The N-terminal domain of HspX is necessary but not sufficient for its polar localization. (a) Fluorescence microscopy of M. smegmatis-∆hspX expressing either full-length HspX-GFP (HspX-GFP) or HspX-GFP missing the N-terminal 35 amino acids (∆N35-HspX-GFP). Images representative of >140 cells analyzed. (b) Cartoon representing analysis of relative polar vs. non-polar localization of green fluorescence in cells imaged in (a) – upper panel. Box and whisker plot of images analyzed according to the schematic (lower panel). Box represents inter-quartile range, with line representing median, and whiskers represent 95% confidence intervals. ***p < 0.001 by two-tailed Student’s t-test. (c) Analysis of green channel fluorescence intensity from HspX-GFP or ∆N35-HspX-GFP across the normalized cell length of images represented in (a), the symbol (n) represents number of individual cells analyzed. (d) Fluorescence microscopy of M. smegmatis-∆hspX expressing combinations of mCherry or GFP tagged full-length or truncated constructs of HspX as per the legend. (e) Cartoon schematic of model representing polar localization of oligomeric HspX. Full-length HspX can rescue the polar localization defect of ∆N35-HspX, presumably via formation of hetero-oligomers that are competent for trafficking to the pole.

HspX has a functional role in the localization of large mycobacterial protein aggregates

We wished to determine whether HspX played a causal role in polar aggregate formation. Given the generally ascribed chaperone role for sHSPs, one possibility was that HspX associates with misfolded proteins in a non-causal, but consequential role, similarly to the sHSPs IbpA and IbpB in E. coli6. Alternatively, HspX may play a directly causal role in the sorting of misfolded protein aggregates to the pole. To resolve these two hypotheses, we decided to deliver HspX to an alternate cellular location by fusing it with SepF, a protein known to localize to the mycobacterial septum25. SepF-GFP localized to the septum (Fig. S6a), but did not alter localization of GLR103 (Fig. S6b). SepF-HspX-GFP showed very little expression, for reasons that were not clear, therefore we fused SepF to HspX alone. When co-expressed with GLR103 on an hspX null background, SepF-HspX significantly altered the localization of the GLR103 aggregates to multiple cellular locations, including to the cellular septum (Fig. 3a,b), and aggregates were significantly less associated with the poles (Fig. 3c). Taken together, these data support a critical role for mycobacterial HspX in the sorting and distribution of model protein aggregates to the bacterial pole.

Figure 3
figure 3

HspX has a functional role in the polar localization of protein aggregates. (a) Fluorescence microscopy of M. smegmatis-∆hspX expressing SepF-HspX and GLR103. Images representative of polar or septal or “other” localization of GLR103 aggregates are shown. (b) Pie-charts showing relative distribution of aggregates of GLR103 expressed in M. smegmatis-∆hspX and complemented either with wild-type HspX or SepF-HspX. The “other” designation was for cells with clearly visible aggregates that were not solely at the pole or septum – see (a) for representative example. The symbol (n) represents number of individual cells analyzed. (c) Bar chart comparing polar vs “all other” (including septal and no aggregation) distribution of aggregates of cells analyzed in (b) and tested for statistical significance (p < 0.0001) by Fischer’s exact test.

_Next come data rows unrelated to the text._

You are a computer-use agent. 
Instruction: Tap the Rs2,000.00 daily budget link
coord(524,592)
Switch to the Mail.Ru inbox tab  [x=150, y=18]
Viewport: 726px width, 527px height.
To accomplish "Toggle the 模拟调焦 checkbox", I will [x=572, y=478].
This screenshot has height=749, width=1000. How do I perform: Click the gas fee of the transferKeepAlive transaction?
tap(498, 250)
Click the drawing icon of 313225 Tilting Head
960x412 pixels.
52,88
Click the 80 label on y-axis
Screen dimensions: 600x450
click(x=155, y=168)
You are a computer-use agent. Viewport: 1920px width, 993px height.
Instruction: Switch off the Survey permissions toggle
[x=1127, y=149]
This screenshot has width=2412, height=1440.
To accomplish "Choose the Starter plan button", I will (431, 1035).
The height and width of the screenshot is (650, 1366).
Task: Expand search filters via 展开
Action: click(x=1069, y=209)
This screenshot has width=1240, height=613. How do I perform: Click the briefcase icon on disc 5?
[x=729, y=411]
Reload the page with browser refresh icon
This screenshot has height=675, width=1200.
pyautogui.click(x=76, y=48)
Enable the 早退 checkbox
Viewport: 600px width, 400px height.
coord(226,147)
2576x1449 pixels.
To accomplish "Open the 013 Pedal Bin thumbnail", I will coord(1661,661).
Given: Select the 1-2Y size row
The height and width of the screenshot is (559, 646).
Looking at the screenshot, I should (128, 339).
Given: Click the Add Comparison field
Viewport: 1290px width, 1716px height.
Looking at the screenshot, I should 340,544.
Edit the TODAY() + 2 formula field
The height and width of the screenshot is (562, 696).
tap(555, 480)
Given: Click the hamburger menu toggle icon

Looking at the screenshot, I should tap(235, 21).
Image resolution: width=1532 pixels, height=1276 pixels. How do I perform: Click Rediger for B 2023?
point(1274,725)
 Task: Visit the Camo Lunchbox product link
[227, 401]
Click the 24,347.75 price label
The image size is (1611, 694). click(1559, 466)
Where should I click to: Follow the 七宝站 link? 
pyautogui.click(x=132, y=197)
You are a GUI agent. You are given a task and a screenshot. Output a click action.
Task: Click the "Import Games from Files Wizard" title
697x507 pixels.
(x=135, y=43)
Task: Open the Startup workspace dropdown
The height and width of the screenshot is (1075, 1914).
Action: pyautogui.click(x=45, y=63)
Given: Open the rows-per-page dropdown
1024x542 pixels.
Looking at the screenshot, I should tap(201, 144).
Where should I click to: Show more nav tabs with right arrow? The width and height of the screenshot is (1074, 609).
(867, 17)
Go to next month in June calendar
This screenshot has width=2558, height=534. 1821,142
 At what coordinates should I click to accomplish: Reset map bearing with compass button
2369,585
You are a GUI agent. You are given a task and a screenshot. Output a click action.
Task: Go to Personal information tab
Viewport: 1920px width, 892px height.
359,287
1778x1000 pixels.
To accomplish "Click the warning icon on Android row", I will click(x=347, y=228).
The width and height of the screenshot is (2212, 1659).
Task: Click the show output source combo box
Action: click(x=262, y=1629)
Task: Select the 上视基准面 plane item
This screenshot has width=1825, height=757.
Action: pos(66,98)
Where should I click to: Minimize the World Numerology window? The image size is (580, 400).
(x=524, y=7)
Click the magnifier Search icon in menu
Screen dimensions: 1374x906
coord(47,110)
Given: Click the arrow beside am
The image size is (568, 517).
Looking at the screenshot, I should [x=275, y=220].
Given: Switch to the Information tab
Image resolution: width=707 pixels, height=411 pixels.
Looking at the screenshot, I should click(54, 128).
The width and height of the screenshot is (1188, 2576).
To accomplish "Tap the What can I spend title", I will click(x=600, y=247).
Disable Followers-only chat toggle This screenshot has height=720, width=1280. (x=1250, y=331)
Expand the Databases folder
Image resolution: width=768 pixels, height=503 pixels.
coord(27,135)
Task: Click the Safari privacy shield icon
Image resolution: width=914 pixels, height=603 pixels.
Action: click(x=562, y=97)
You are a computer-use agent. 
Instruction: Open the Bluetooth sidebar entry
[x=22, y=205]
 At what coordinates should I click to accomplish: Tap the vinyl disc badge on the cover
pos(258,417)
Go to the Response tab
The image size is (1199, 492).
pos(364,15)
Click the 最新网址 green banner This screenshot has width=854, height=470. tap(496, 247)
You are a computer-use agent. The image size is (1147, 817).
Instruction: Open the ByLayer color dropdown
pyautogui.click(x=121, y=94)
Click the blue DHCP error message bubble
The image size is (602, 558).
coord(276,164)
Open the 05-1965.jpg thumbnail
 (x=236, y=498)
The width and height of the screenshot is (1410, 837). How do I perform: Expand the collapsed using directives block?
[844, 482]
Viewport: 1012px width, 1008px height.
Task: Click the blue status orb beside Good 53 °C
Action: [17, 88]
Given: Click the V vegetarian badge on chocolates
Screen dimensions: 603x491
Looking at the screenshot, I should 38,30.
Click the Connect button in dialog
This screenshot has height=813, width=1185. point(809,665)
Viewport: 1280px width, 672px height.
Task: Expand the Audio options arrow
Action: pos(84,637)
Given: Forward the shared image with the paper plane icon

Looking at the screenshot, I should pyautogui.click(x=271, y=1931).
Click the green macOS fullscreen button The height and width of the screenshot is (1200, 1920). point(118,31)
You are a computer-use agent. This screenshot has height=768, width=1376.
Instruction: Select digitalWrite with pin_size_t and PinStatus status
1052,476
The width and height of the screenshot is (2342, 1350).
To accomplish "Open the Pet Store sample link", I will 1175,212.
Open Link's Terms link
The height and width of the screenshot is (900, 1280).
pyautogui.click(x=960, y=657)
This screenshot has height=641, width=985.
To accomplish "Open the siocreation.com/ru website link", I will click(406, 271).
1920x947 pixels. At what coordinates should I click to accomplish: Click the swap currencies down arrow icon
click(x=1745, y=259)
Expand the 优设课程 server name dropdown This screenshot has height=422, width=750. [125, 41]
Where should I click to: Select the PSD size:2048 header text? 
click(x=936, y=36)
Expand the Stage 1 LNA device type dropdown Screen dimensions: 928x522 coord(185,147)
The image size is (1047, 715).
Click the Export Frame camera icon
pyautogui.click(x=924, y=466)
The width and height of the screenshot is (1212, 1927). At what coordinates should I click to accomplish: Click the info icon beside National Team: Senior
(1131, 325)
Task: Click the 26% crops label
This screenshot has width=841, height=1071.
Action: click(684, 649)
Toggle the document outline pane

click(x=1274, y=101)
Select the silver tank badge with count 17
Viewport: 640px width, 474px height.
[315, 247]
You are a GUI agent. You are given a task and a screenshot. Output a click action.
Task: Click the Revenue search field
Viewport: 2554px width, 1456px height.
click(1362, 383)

HspX expression promotes the aggregation and polar sorting of a subset of cellular proteins

To investigate whether HspX played a role in the formation of aggregates of native mycobacterial proteins, we isolated the insoluble protein fraction, representing aggregates, in wild-type M. smegmatis, and in strains deleted for, and over-expressing hspX (Fig. S7) and subjected them to semi-quantitative mass-spectrometry by tandem mass-tags. In total, the insoluble fraction contained 1355 proteins with >1 unique peptides that were identified in all three conditions (Table S1). Only a subset of these proteins varied quantitatively by hspX expression. The vast majority of proteins that varied were over-represented in hspX over-expression, or wild-type M. smegmatis compared with ∆hspX. Of these, 251 varied by over 1.5-fold in the hspX over-expression strain (HspX-OE) compared with ∆hspX (Table S2). Of note, most proteins that were over-represented in HspX-OE were also over-represented in wild-type M. smegmatis compared with ∆hspX, but at a smaller differential ratio (Table S2), suggesting a causal role for HspX in the generation of aggregates in this subset of proteins.

For the model protein GLR103, HspX sorted GLR103 aggregates to the mycobacterial poles. Did HspX perform a similar function in any native proteins? We tested 4 candidates that were identified in the mass spectrometry analysis as present in the insoluble fraction by C-terminally fusing them with fluorescent mApple and visualizing by microscopy (Figs 4 and S8a). When grown under standard laboratory conditions, none of the four proteins formed large, visible aggregates (Fig. 4a). However, following a heat-shock pulse, three of the four candidates, with the exception of EF-Tu (coded by tuf) formed large visible aggregates that were localized at the cellular pole in an HspX-dependent manner (Figs 4b and S8b). Therefore HspX also acts as a polar sortase for native, aggregation-prone mycobacterial proteins.

Figure 4
figure 4

HspX acts as a polar sortase for native-protein aggregates. Representative fluorescence microscopy images of wild-type (WT) M. smegmatis, hspX-deleted M. smegmatis (hspX KO) and complemented (hspX KO + hspX) strains expressing C-terminal mApple-tagged proteins (Msmeg_6339, murA, tuf and Msmeg_1028) following axenic growth at 37 °C (a) or after 1 hr heat-shock pulse at 45 °C (b). See Fig. S8 for quantification.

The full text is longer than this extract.